# [Supplied material]
◆ ◆ ◆ ◆ ◆ ◆ ◆

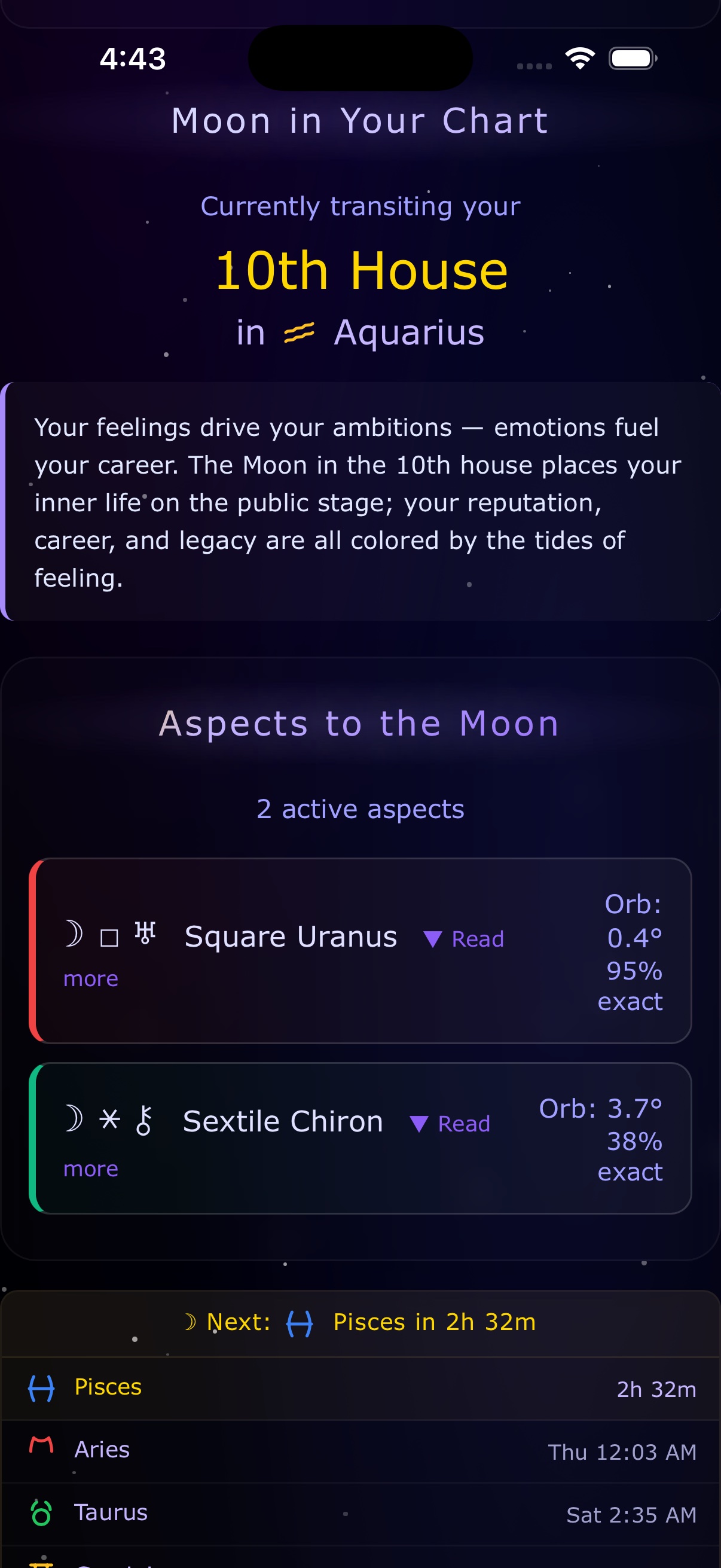Tap the Taurus glyph at the bottom list
Image resolution: width=721 pixels, height=1568 pixels.
[x=40, y=1513]
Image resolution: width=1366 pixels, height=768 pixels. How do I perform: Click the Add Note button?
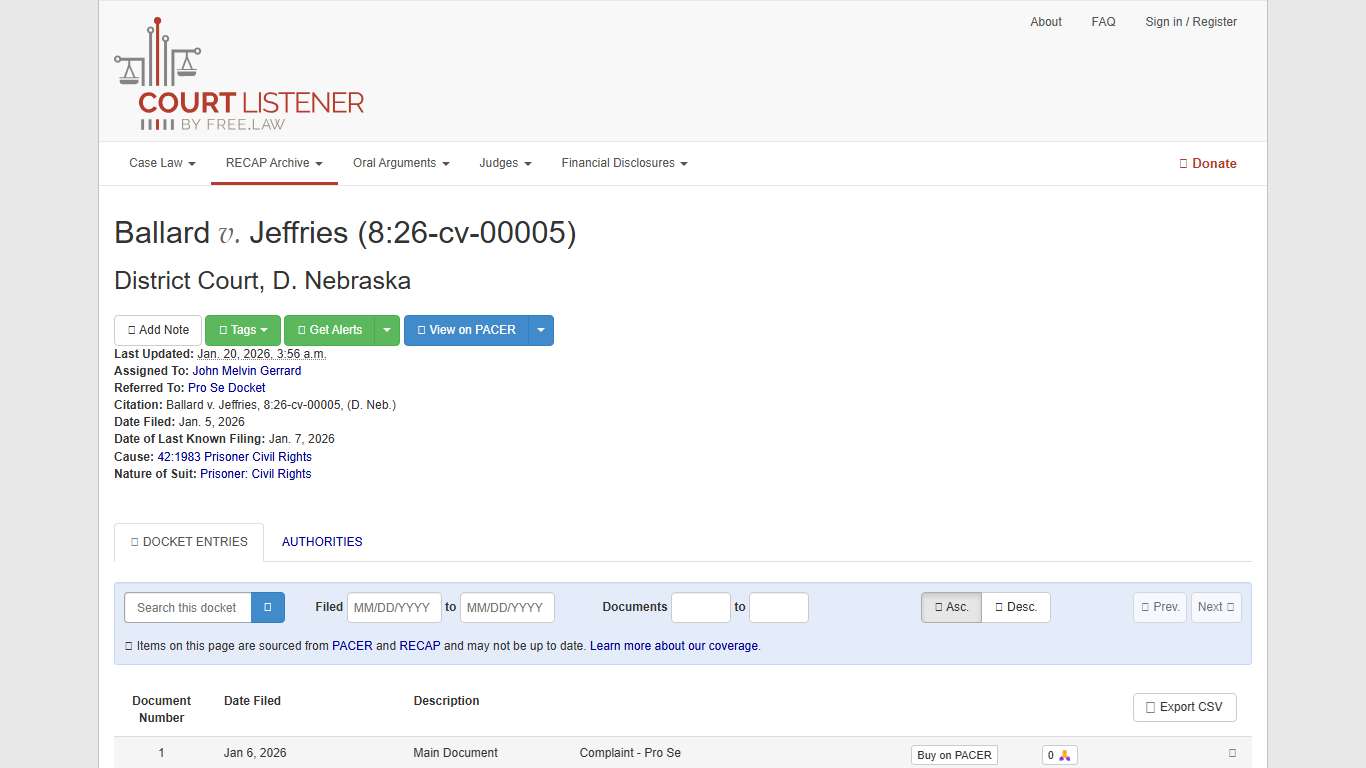coord(158,330)
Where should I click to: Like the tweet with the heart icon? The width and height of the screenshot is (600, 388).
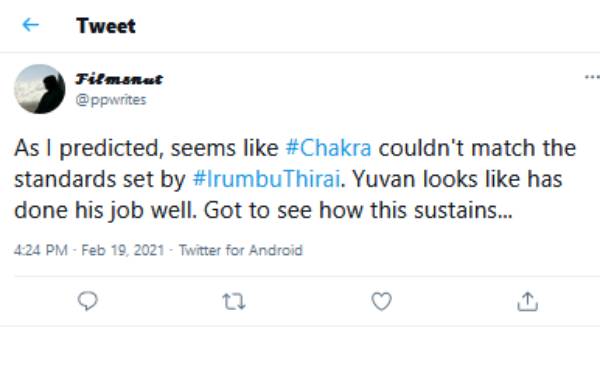click(382, 302)
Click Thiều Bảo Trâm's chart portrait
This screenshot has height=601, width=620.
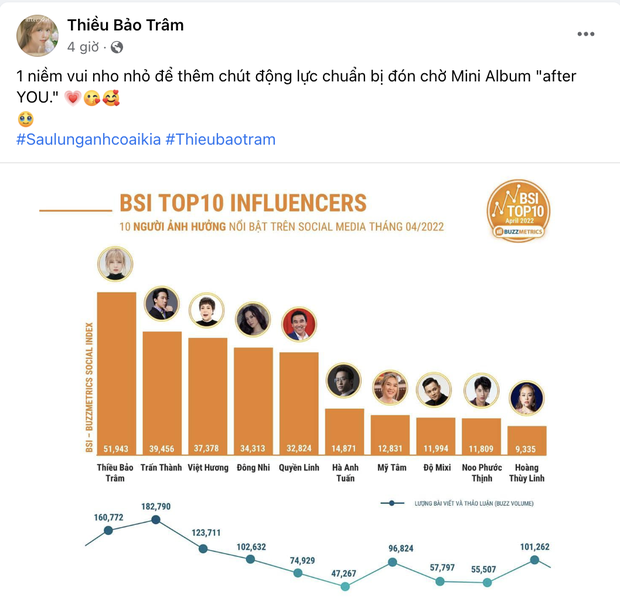(115, 266)
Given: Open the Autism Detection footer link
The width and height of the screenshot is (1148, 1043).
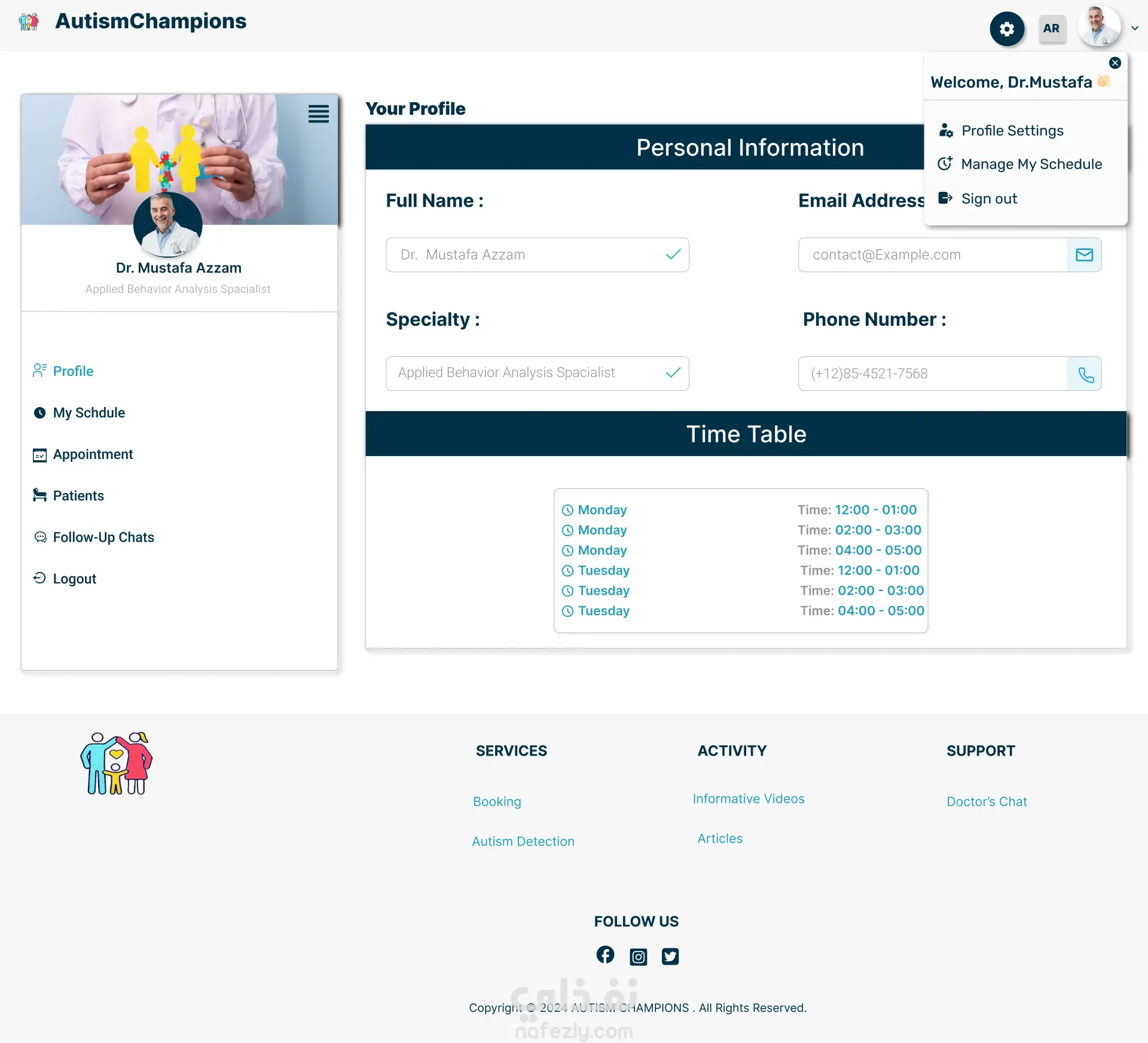Looking at the screenshot, I should point(523,842).
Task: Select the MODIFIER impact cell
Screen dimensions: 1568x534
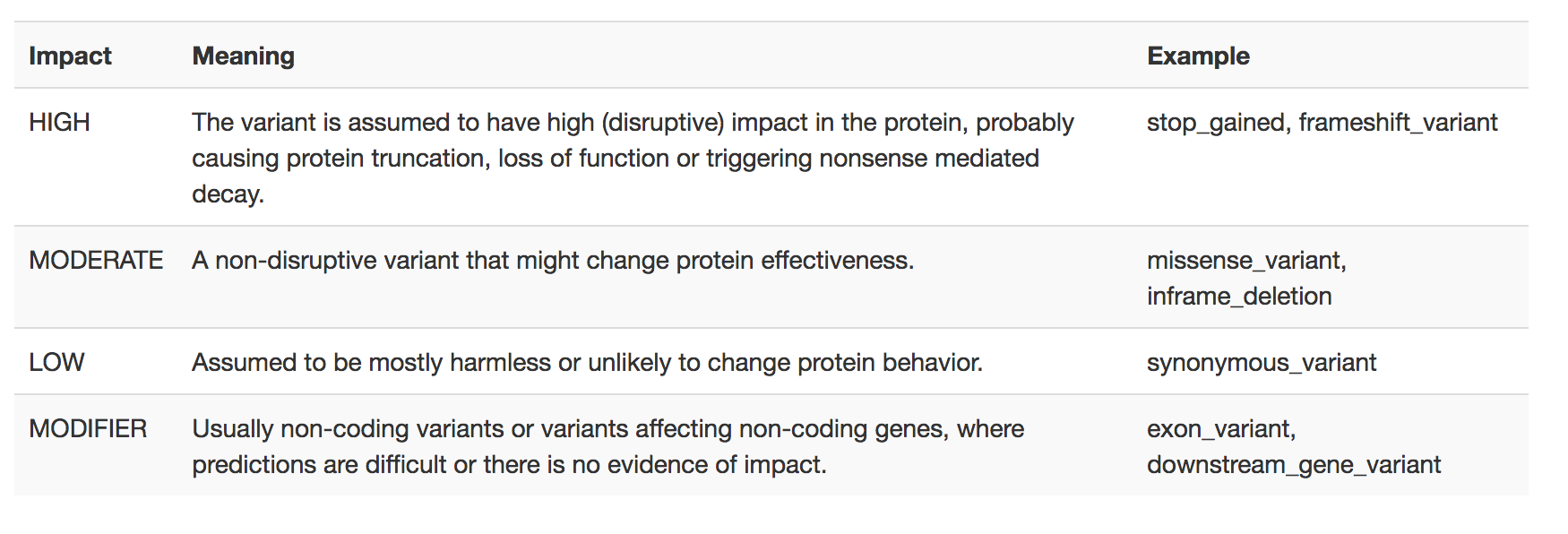Action: point(88,428)
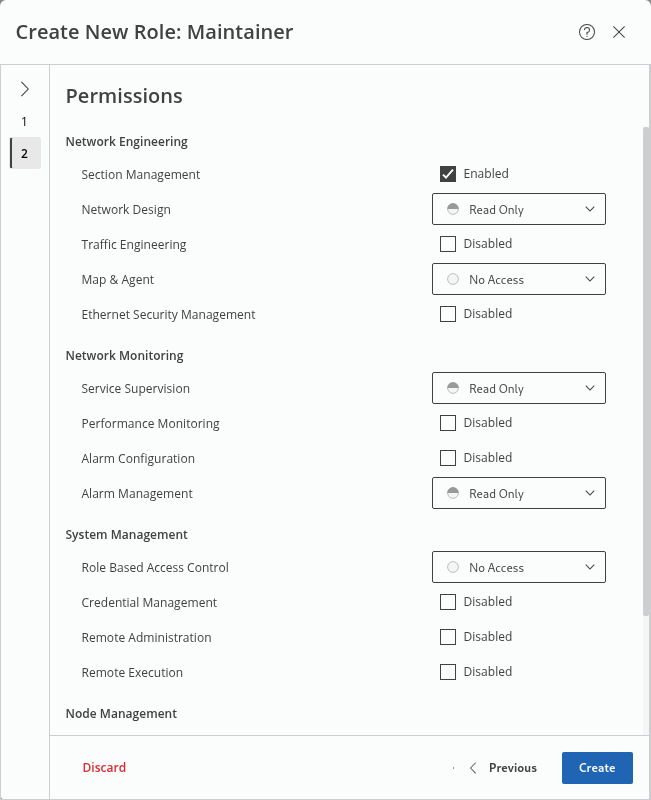The height and width of the screenshot is (800, 651).
Task: Click the permissions list vertical scrollbar
Action: click(645, 370)
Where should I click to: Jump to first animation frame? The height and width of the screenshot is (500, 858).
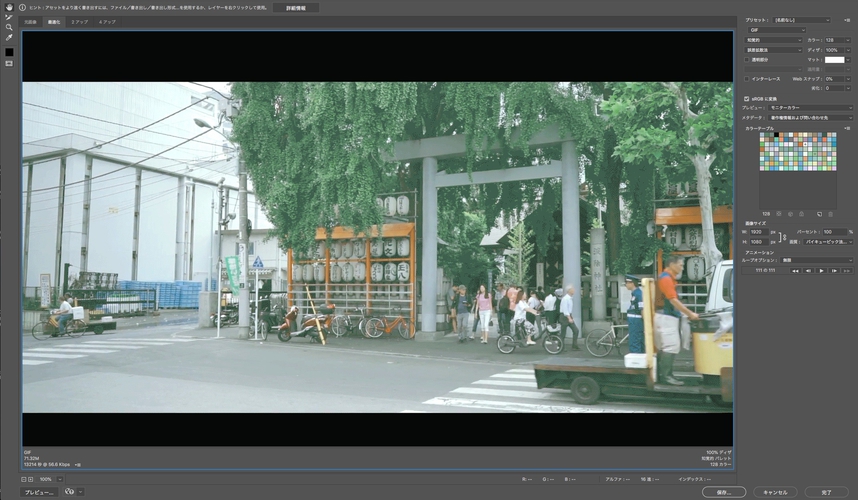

◆ ◆ ◆ ◆ ◆ ◆ ◆

# [Exercise details]
Leave every picture out and copy precisely the lines from the one containing "Given: Open the Autism Detection footer link" through the last line of the data above, both ends included.

# [Finished task]
Given: Open the Autism Detection footer link
The width and height of the screenshot is (1148, 1043).
Looking at the screenshot, I should point(523,842).
Task: Select the MODIFIER impact cell
Screen dimensions: 1568x534
Action: point(88,428)
The height and width of the screenshot is (800, 651).
Task: Click the permissions list vertical scrollbar
Action: click(645, 370)
Where should I click to: Jump to first animation frame? The height and width of the screenshot is (500, 858).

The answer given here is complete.